Laravel Eloquent Create or Insert?

When you leverage Laravel and Eloquent ORM, many times storing data can be tricky. let's compare insert() and create() methods.

In all our apps, at some point or another, we need to save a record to the database, luckily Laravel helps us tremendously using Eloquent.

Laravel's documetation introduction to Eloquent:

Laravel includes Eloquent, an object-relational mapper (ORM) that makes it enjoyable to interact with your database. When using Eloquent, each database table has a corresponding "Model" that is used to interact with that table. In addition to retrieving records from the database table, Eloquent models allow you to insert, update, and delete records from the table as well.

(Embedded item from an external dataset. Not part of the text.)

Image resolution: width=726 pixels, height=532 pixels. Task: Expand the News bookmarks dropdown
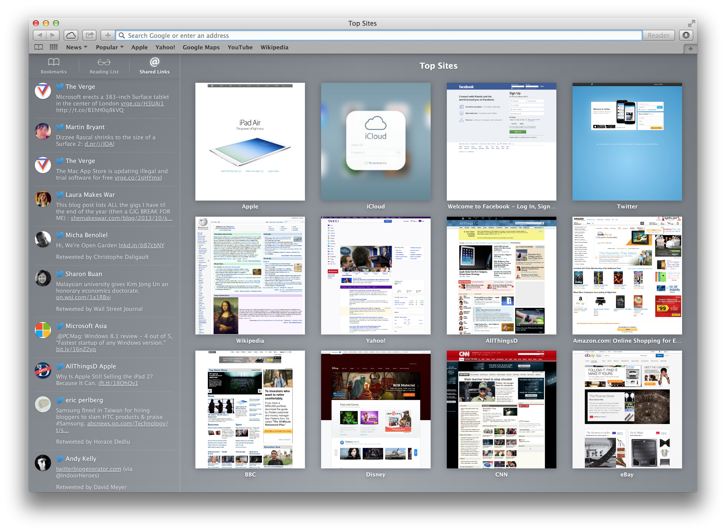tap(77, 47)
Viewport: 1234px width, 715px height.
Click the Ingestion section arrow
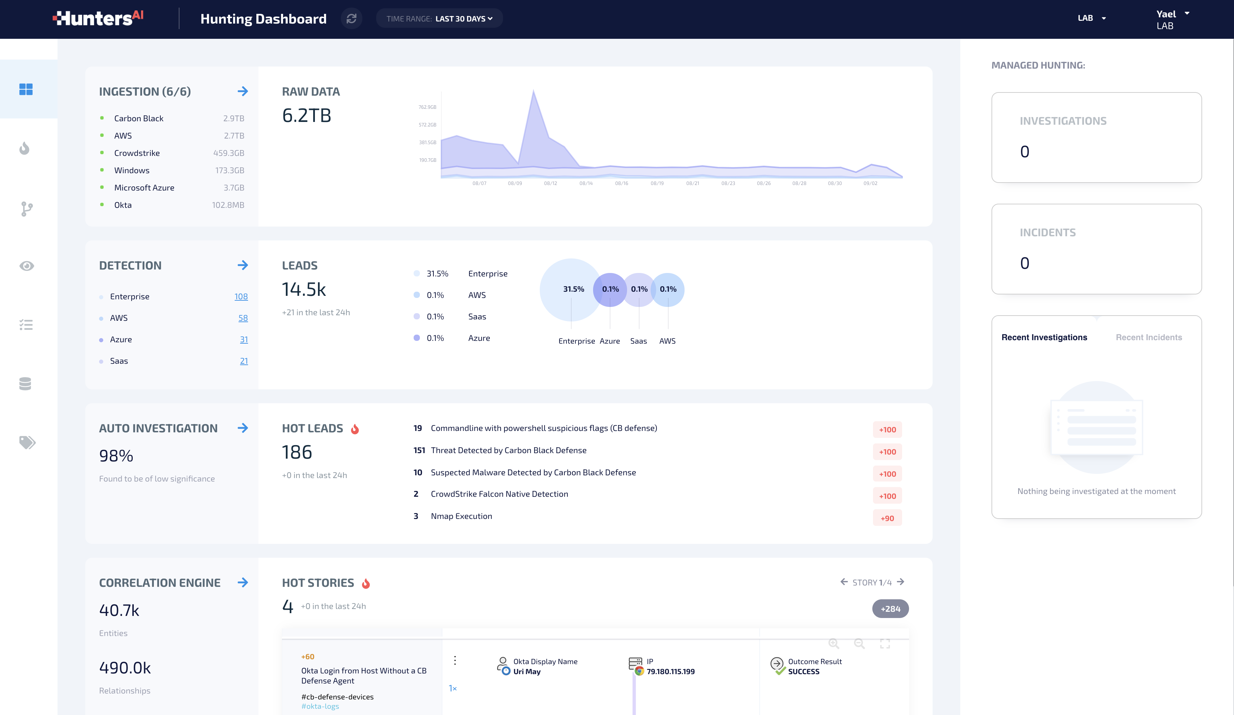pyautogui.click(x=242, y=91)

If you are coming from Java world and Hibernate, this is Hibernate of PHP and Laravel.

If you are coming from NodeJS world and Sequelize.

Entity Framework and C#, you got the basic idea.

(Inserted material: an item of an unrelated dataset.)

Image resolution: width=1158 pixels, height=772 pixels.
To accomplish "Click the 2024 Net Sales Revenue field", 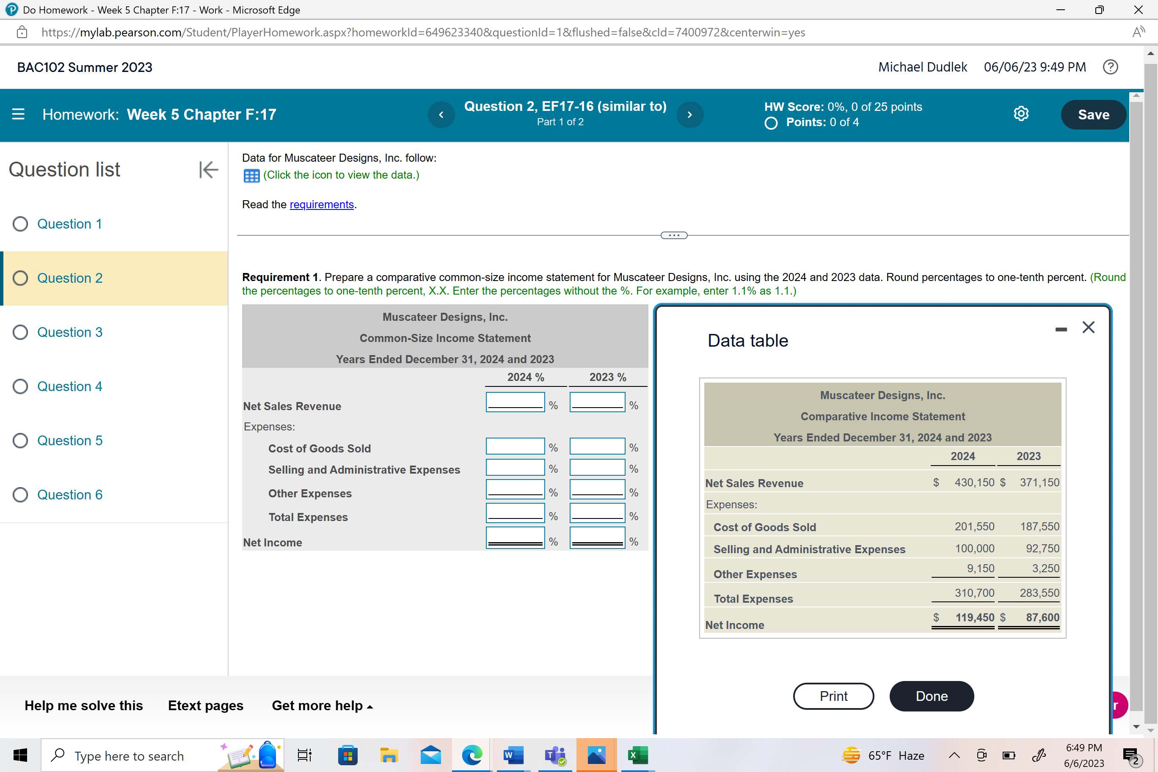I will 515,401.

Eloquent has some elegant awesome features to do all CRUD operations on our databases.

Arguably its the best piece of the entire Laravel Framework. Now whenever we are about to store data to the database. we can choose from a veraity of methods, helping our process. but thats where we might be curious as using wrong methods would affect our app or its behaviour if we are not cautious enough.

The question

Given you have some ModelName, you want to insert data to the database, there is multiple ways but two popular elegant and easy to guess methods are. insert or create. ModelName::insert([ 'field' ⇒ 'value' ]);

ModelName::create([ 'field' ⇒ 'value' ]);

This is tricky, are they identical? no. Definitly no.

I used Spatie Ray. to dig out query the events

The solution

The create() method would pass thourgh many layers and will hit insert() at some point which calls the QueryBuilder, to persist data to our database.

The insert method would not care about mass asignement, nor it would broadcast all model events. this operation would only broadcast booting and booted Eloquent models events. then excute the query. However the create is going to go through more layers like mass assignement, and trigger saving, creating, created and saved, eloquent events consecutively. after the boot ones. This will broadcast 4 extra events of our application. and overall takes more time going trough more layers. One of them is the getters and setters, also known as mutators and accessors. this wont work if you use insert(). so this can significanly change the behaviour of your persisting of data.

If you ask me, it depends on how you want to use Eloquent, I recomand using Laravel conventions. create which has more features. and will make your persistance of data. centralized. thats for average to beginner level users.

If you are an expert you wont be questioning this much, and whatever you do is perfect.

Tip: One of useful case of insert, is when you use Repository pattern. If you intend to use the Repository class to do differently than models. persistance retrival operations. model behaviours, like casting data.